Новеллы (Гайлит) - страница 32

Лошадь вскачь неслась впереди, а Тоомас бежал следом за ней и колотил ее с животной злобой. Однако в нескольких шагах от ворот он вдруг остановился. Нет, сюда, на треклятый хутор, он больше не пойдет.

Он круто развернулся и побежал к лесу, лишь теперь сообразив, что должен поймать портного. Он повести его на первом суку, он удушит его, мерзавца, - удушит одним движением руки!

- Кантерпасс! Кантерпасс! - кричал он, рыская по лесу. Прикладывал ухо к земле, но ни малейшего топота не было слышно. Лишь ночные птицы всполошено перелетали с ветки на ветку.

- Кантерпасс!

Тоомас, зарыдав, упал в мох.

Ивола изменила ему, маленькая, любимая Ивола изменила ему! В отлучку его из дому повесилась на шею чужому человеку. И не молодому парню, не богатому хозяину, а этому отпетому подонку, который не стоит даже того, чтобы его бодом колеса переехать! Ах, так потому-то он и усмехался, потому-то и смеялся, что кое-кто из мужиков ходит к Иволе переспать! Ах, так потому не шибко-то и зарился сам на Иволу, что знал ее низость и непостоянство! Во веки веков будь они все на свете прокляты, эти портняжки!

- Ивола! - всхлипывал Тоомас. У него не было больше Иволы. Все было просто наваждением, сном, иллюзией. Иволы не было — была лишь старая хромая шлюха, доступная всем, как грязная лужа у дороги. Иволы не было — было затмение, был плод воображения, эфемерное облачко.
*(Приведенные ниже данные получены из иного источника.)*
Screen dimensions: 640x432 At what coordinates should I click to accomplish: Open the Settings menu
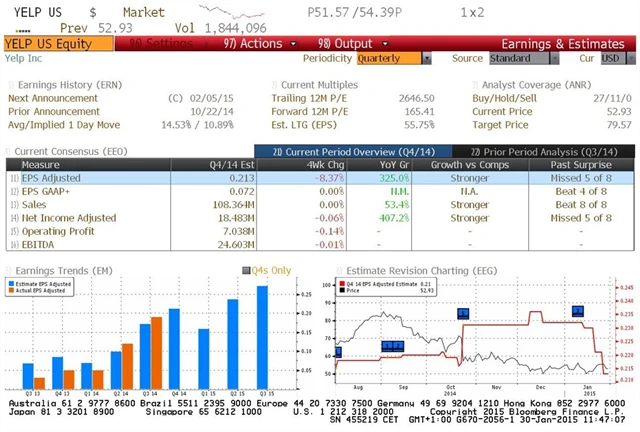(x=162, y=44)
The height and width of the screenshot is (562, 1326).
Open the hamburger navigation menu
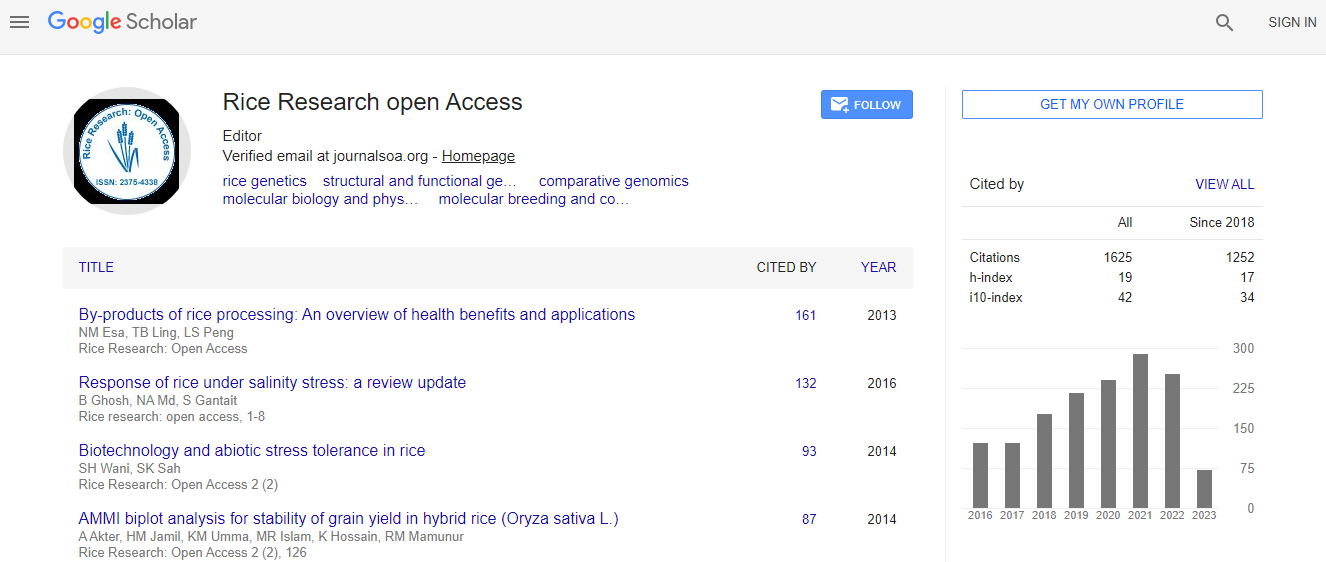(x=19, y=22)
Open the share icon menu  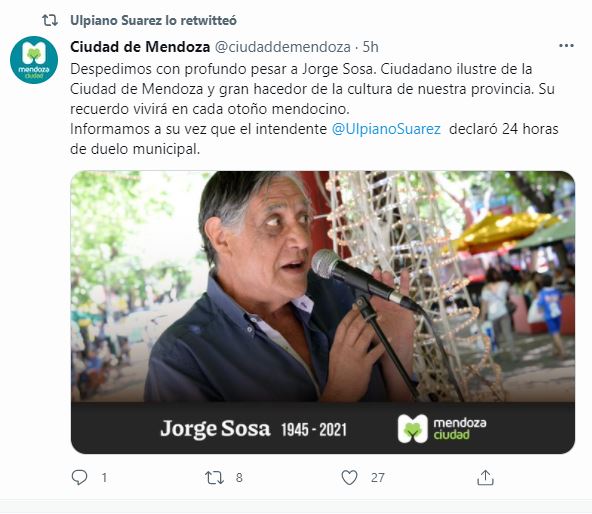pyautogui.click(x=485, y=478)
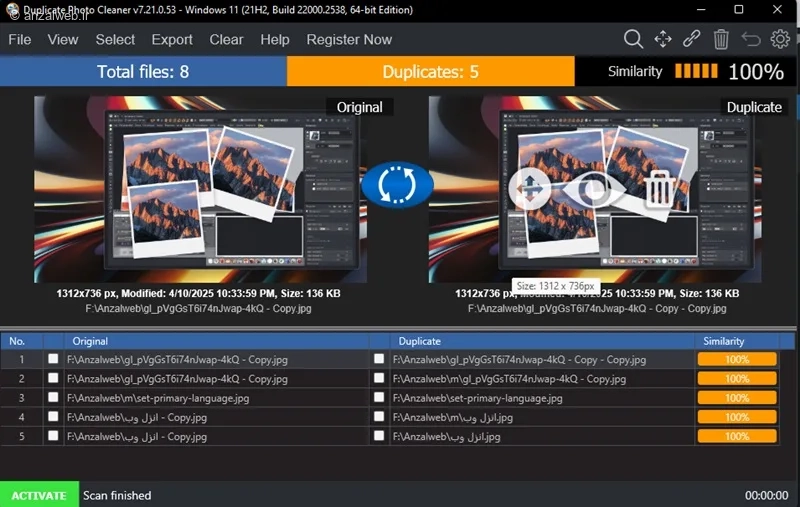This screenshot has height=507, width=800.
Task: Open settings with the gear icon
Action: (x=780, y=39)
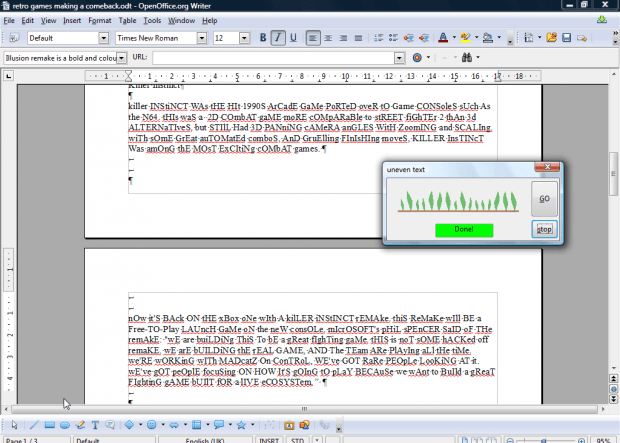Open the Format menu
The width and height of the screenshot is (620, 443).
[x=100, y=20]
Тоомас схватил бутылку и осушил ее до дна.

- Погодите, - крикнул он, - разбойник Тоомас Тарак еще не умер! Кто сказал, что он сделался безответной рабочей скотиной и домовым-обогатителем, готовым пахать с утра до ночи и знай только копить да приумножать добро? Кто сказал, что в нем иссякли кровожадность и упоение от разбоя? Погодите, он вам еще сунет огонь под стреху, так что весь хутор прахом пойдет. Все спалит: хлеб, скотину, постройки. Одни голые поля останутся, чтобы ветру было где разметать пепел. Портного же он убьет и Иволе тоже на шею петлю наденет — пусть тогда потешится да повеселится в последних смертных объятиях.

- Ивола, - простонал он, - зачем ты мне изменила?
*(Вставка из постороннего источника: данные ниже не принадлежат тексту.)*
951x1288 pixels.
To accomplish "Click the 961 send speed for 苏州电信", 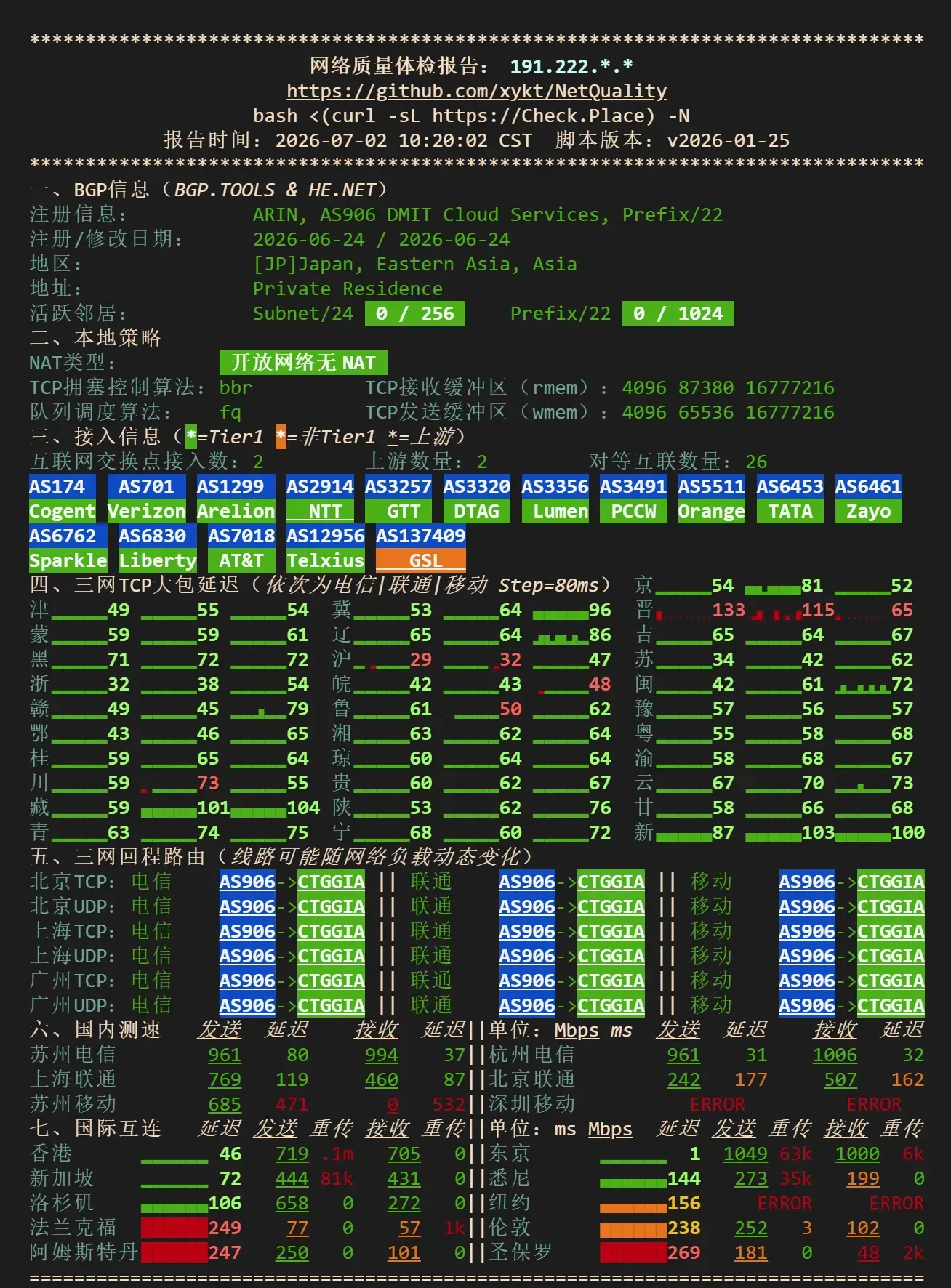I will click(225, 1055).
Разве он недостаточно, точно пес, бегал за ней, голубил ее, любил, работал, как зверь? Разве он не берег ее как самое дорогое сокровище, как святыню души? Но что в том во всем проку, все было впустую, - пришел портной, и Ивола повесилась ему на шею!

Есть на свете злодеяния, думал Тоомас, которые приводят в содрогание всех, но о такой гнусности он еще не слышал. Убить душу, втоптать в грязь настолько, чтобы в человеке и тени облика человеческого не осталось. Он чувствовал себя именно таким, втоптанным в грязь, как будто весь мир видел его позор, как будто лес и тот смеялся над ним, смеялись поля и луга, и даже ночные птицы хохотали над ним в ветвях. Поглядите на этого дурака, которого жена обманула с презренным портным! Поглядите на наивного осла, который делит свою любовь и постель с первой попавшейся скотиной! Не воняет ли от него позором, поглядите — не несет ли дерьмом и навозной жижей?